Problem requirements:
Please render the data from the line with "Viewport: 834px width, 537px height." up to and including the line with "Open Spicy King Shredded Radish chevron" as a Markdown table with the columns Row and Data line. Number each row and leave out blank lines.

Exercise input:
● ● ●

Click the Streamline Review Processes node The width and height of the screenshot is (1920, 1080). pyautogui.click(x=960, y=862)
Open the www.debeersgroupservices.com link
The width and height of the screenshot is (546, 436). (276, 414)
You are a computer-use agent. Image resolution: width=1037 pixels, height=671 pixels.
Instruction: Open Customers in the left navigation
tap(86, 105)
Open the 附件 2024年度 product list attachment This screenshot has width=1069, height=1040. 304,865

● ● ●

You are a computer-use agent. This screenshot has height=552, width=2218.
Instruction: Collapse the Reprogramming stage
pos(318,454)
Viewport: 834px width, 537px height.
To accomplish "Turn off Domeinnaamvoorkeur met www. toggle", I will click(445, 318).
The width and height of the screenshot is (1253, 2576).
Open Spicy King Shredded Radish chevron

● ● ●

Response below:
| Row | Data line |
|---|---|
| 1 | Viewport: 834px width, 537px height. |
| 2 | To accomplish "Turn off Domeinnaamvoorkeur met www. toggle", I will click(445, 318). |
| 3 | The width and height of the screenshot is (1253, 2576). |
| 4 | Open Spicy King Shredded Radish chevron |